-- begin RECORDS PROVIDED --
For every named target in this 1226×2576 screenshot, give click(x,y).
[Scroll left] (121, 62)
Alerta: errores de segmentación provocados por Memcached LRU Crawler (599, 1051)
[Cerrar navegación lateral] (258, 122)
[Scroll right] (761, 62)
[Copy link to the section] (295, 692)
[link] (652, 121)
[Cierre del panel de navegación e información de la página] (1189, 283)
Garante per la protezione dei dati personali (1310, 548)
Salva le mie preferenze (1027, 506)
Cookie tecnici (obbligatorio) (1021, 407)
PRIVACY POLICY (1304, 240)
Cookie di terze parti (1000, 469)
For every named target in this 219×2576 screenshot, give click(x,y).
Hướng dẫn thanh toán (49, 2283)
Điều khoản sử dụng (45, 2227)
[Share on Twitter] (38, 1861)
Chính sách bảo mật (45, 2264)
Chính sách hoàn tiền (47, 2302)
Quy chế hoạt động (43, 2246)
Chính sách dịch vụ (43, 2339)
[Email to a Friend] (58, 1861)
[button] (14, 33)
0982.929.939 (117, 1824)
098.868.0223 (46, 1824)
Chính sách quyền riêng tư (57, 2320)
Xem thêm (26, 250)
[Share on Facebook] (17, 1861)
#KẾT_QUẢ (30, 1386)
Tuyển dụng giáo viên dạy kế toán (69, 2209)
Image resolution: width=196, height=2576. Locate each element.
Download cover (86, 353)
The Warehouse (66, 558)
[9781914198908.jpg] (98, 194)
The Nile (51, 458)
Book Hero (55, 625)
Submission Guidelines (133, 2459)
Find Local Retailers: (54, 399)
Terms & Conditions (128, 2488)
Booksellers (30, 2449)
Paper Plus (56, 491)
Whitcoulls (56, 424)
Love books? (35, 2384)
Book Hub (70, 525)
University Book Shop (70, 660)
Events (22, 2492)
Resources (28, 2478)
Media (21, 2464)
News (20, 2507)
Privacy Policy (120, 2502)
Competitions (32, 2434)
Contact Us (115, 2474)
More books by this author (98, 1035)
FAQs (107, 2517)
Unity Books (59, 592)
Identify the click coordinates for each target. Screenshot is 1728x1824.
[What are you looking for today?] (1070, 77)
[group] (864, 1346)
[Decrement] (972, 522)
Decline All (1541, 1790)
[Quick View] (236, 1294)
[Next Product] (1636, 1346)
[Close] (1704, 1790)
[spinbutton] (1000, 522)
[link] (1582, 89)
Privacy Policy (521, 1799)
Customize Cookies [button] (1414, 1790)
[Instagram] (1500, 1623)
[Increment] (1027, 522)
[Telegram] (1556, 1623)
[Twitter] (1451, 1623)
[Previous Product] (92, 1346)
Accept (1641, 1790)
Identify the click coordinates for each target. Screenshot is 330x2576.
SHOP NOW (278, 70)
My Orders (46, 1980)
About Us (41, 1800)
-- end RECORDS PROVIDED --
EXERCISE OBJECTIVE: Copy every one of the items above verbatim, line by line.

TASK RESULT:
For every named target in this 1226×2576 screenshot, give click(x,y).
[Scroll left] (121, 62)
Alerta: errores de segmentación provocados por Memcached LRU Crawler (599, 1051)
[Cerrar navegación lateral] (258, 122)
[Scroll right] (761, 62)
[Copy link to the section] (295, 692)
[link] (652, 121)
[Cierre del panel de navegación e información de la página] (1189, 283)
Garante per la protezione dei dati personali (1310, 548)
Salva le mie preferenze (1027, 506)
Cookie tecnici (obbligatorio) (1021, 407)
PRIVACY POLICY (1304, 240)
Cookie di terze parti (1000, 469)
For every named target in this 219×2576 screenshot, give click(x,y).
Hướng dẫn thanh toán (49, 2283)
Điều khoản sử dụng (45, 2227)
[Share on Twitter] (38, 1861)
Chính sách bảo mật (45, 2264)
Chính sách hoàn tiền (47, 2302)
Quy chế hoạt động (43, 2246)
Chính sách dịch vụ (43, 2339)
[Email to a Friend] (58, 1861)
[button] (14, 33)
0982.929.939 (117, 1824)
098.868.0223 (46, 1824)
Chính sách quyền riêng tư (57, 2320)
Xem thêm (26, 250)
[Share on Facebook] (17, 1861)
#KẾT_QUẢ (30, 1386)
Tuyển dụng giáo viên dạy kế toán (69, 2209)
Image resolution: width=196, height=2576. Locate each element.
Download cover (86, 353)
The Warehouse (66, 558)
[9781914198908.jpg] (98, 194)
The Nile (51, 458)
Book Hero (55, 625)
Submission Guidelines (133, 2459)
Find Local Retailers: (54, 399)
Terms & Conditions (128, 2488)
Booksellers (30, 2449)
Paper Plus (56, 491)
Whitcoulls (56, 424)
Love books? (35, 2384)
Book Hub (70, 525)
University Book Shop (70, 660)
Events (22, 2492)
Resources (28, 2478)
Media (21, 2464)
News (20, 2507)
Privacy Policy (120, 2502)
Competitions (32, 2434)
Contact Us (115, 2474)
More books by this author (98, 1035)
FAQs (107, 2517)
Unity Books (59, 592)
Identify the click coordinates for each target. Screenshot is 1728x1824.
[What are you looking for today?] (1070, 77)
[group] (864, 1346)
[Decrement] (972, 522)
Decline All (1541, 1790)
[Quick View] (236, 1294)
[Next Product] (1636, 1346)
[Close] (1704, 1790)
[spinbutton] (1000, 522)
[link] (1582, 89)
Privacy Policy (521, 1799)
Customize Cookies [button] (1414, 1790)
[Instagram] (1500, 1623)
[Increment] (1027, 522)
[Telegram] (1556, 1623)
[Twitter] (1451, 1623)
[Previous Product] (92, 1346)
Accept (1641, 1790)
Identify the click coordinates for each target. Screenshot is 330x2576.
SHOP NOW (278, 70)
My Orders (46, 1980)
About Us (41, 1800)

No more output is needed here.